Penso che questo sia correlato, ma per favore crea un nuovo post dalla mia risposta se ritieni che sia fuori tema.
Ho utilizzato il servizio argo. Ho rinunciato quando ho pagato 28 euro per il primo mese. C’era in realtà almeno una differenza di 200 ms. Tuttavia, l’ho annullato perché non potevo permettermi di pagare 28 euro ogni mese per 200 ms. Siti più grandi avranno più fatture, tieni presente.
Il sito ha 800-1000 utenti unici. Puoi calcolare di conseguenza.
Inoltre, da quando ho iniziato a usare tunnel, caricare media è stato un problema o quasi impossibile
Il caricamento avviene normalmente, poi ricevo questo errore
Questa è la cosa lol è a 64 bit. Ma ho risolto. Ho eseguito apt get upgrade e riavviato il servizio Cloudflare e ha caricato. Sai anche se Cloudflare limita il caricamento di video con tunnel? Sto avendo problemi a caricare un video di circa 20 MB e prima non li avevo.

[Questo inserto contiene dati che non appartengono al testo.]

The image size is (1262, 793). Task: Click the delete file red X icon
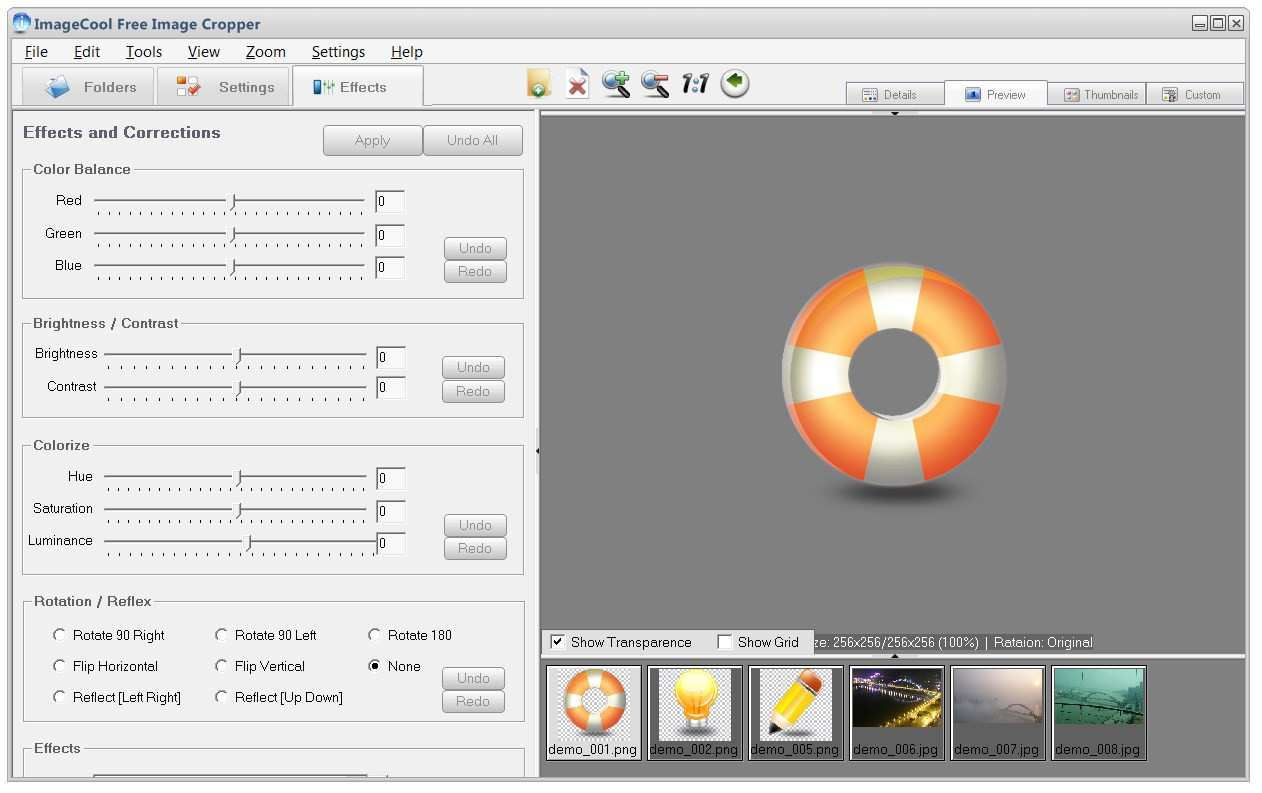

Tuttavia, durante l’installazione appare sempre l’errore che Discourse non riesce a raggiungere il dominio.
Ho scritto DISCOURSE_FORCE_HTTPS: true in App.yml.
Tuttavia, non ho annullato l’installazione, ma è stata annullata automaticamente prima che potessi modificare App.yml. Potrebbe essere questo l’errore?